This week marks “Research Week” on our blog and we will be highlighting marine debris research projects throughout the week! Research is an important part of addressing marine debris, as we can only effectively address it by understanding the problem the best we can.
By: Amy NS Siuda (Eckerd College), Kara Lavender Law (Sea Education Association), and Tony Andrady (Helix Science), Guest Bloggers and Principal Investigators for the Research Project “Investigating the Influence of Microplastics (and contaminants) on the Grazing Behavior of Copepods”
Can the tiniest plastic particles in the ocean introduce contaminants to the food web? This very question was at the heart of our recent research project, funded by the NOAA Marine Debris Program. As a first step to answering this question, we proposed to test whether microscopic copepods, the most abundant multicellular organisms in the ocean, would eat contaminated plastic particles.
Microplastic debris (less than 5mm) can originate from the likes of facial and body washes in the form of “microbeads,” or may start as larger, more recognizable, objects that break down into smaller and smaller pieces over time. Microscopic plastic particles can be as small as the single-celled algae that form the base of the marine food web (30 times smaller than a grain of salt!) and which are the primary diet for copepods.
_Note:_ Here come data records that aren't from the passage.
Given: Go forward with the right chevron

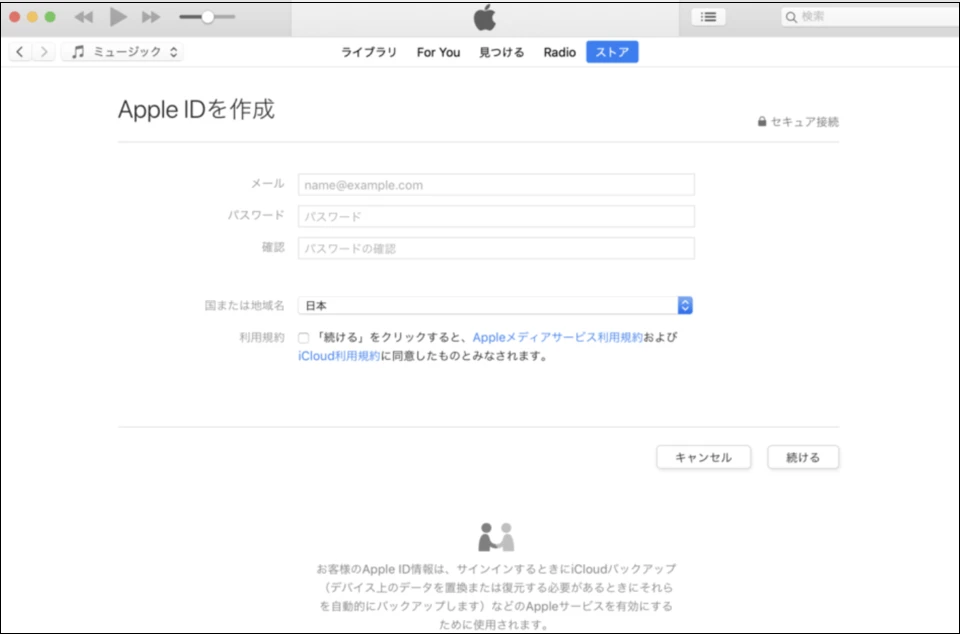Looking at the screenshot, I should [43, 52].
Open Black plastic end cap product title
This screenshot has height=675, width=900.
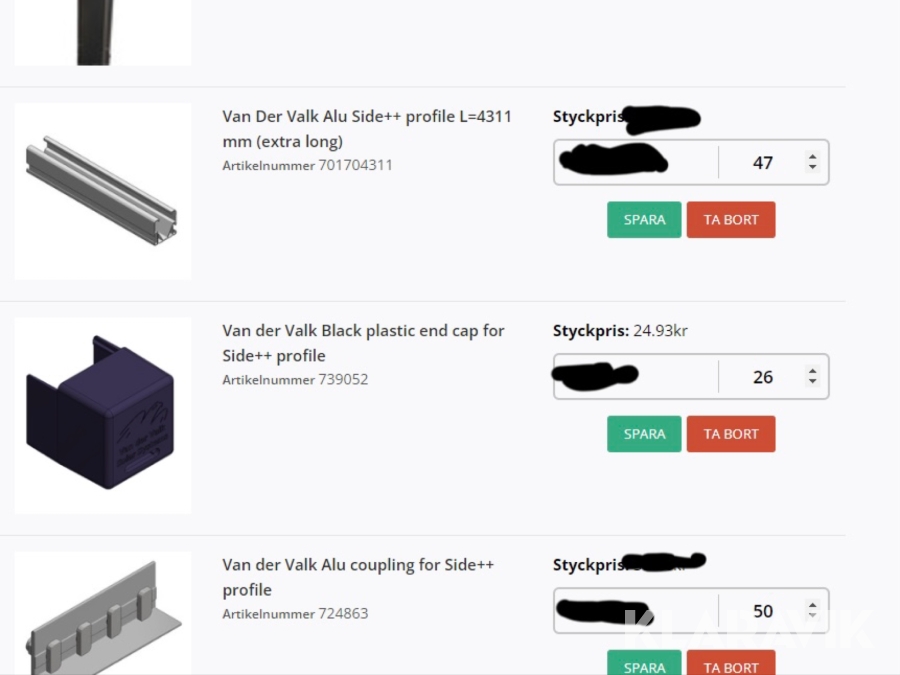click(363, 343)
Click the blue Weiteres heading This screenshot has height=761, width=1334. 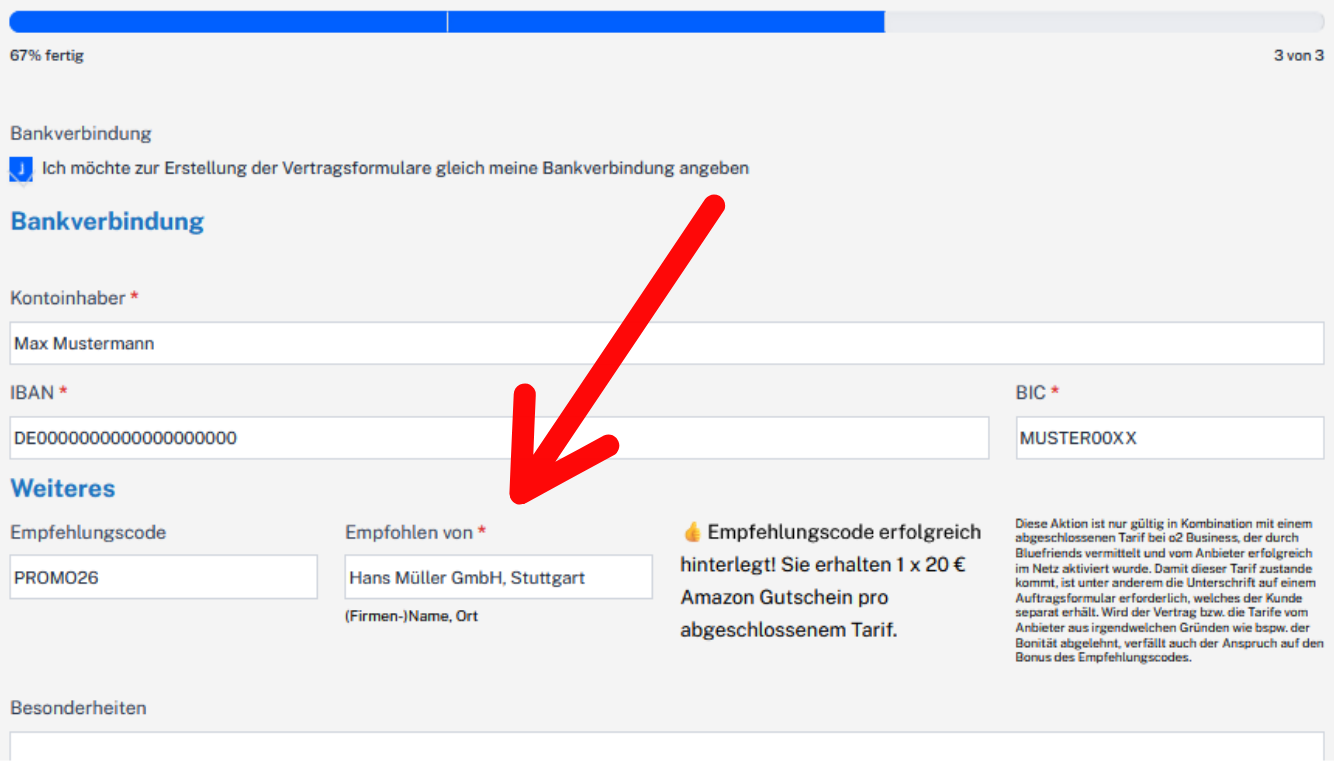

Unfortunately, this plastic debris is often contaminated with toxic chemicals. Plastics can absorb and concentrate toxic pollutants present at trace levels in seawater, and some of the chemical additives mixed in during the manufacturing process can be toxic as well. When marine organisms ingest chemical-laden plastic pieces, some of the pollutants may be released within the gut of the animal and absorbed into body tissue. Although it is uncertain how much of these harmful chemicals enter marine animals due to ingestion of plastic debris in the ocean, laboratory experiments suggest there may be reason for concern.
Biological oceanographers often use simple bottle incubation experiments to isolate and observe interactions between microorganisms. Using this model, and using three common pollutants (nonylphenol, decabromodiphenyl ether, and dicholoro-diphenyl-tricholorethane—say that five times fast!) to contaminate select microbeads, we exposed individual copepods to one of four diets: microalgae, uncontaminated microplastic beads, contaminated microplastic beads, and a mixed diet of microalgae and contaminated microplastic beads.
Copepods in the wild tend to avoid eating naturally-toxic microalgae, so we were interested to learn if copepods exposed to a mixed diet would indiscriminately eat contaminated microbeads along with the algae, or if they would somehow sense and avoid eating contaminated microbeads altogether. If copepods eat the microbeads, there is potential for biological accumulation of contaminants that begins at the very base of the food web.
The experiments showed that copepods ate the contaminated plastic beads and apparently were not able to distinguish between an uncontaminated plastic bead and a highly contaminated bead. This was true of all three pollutants we tested.
The experiments also attempted to figure out the fraction of beads eaten by copepods when they were presented with a mixture of plastic beads (clean or contaminated) and algae, their staple food. However, unexpected methodological challenges complicated the data. In order to quantify the number of plastic beads and algae that were consumed during an experiment, we used automated particle counting based upon particle size. We discovered that the tiny polyethylene beads had a tendency to clump together. These clumps, together with biological debris from the algal cultures, obscured the particle size information needed to determine the number of plastic beads and algal cells that had been eaten. This result, while disappointing, revealed a previously unknown phenomenon (plastic particle clumping) and will inform future experimental designs.
Although the fraction of ingested microbeads couldn’t be determined, the discovery that copepods ate both contaminated plastics and clean plastics is an important finding. It suggests these organisms either cannot sense these particular contaminants on their food, or cannot selectively avoid food particles contaminated with toxic chemicals. Without these avoidance mechanisms, there may be toxicological effects for copepods exposed to contaminated plastics in the ocean.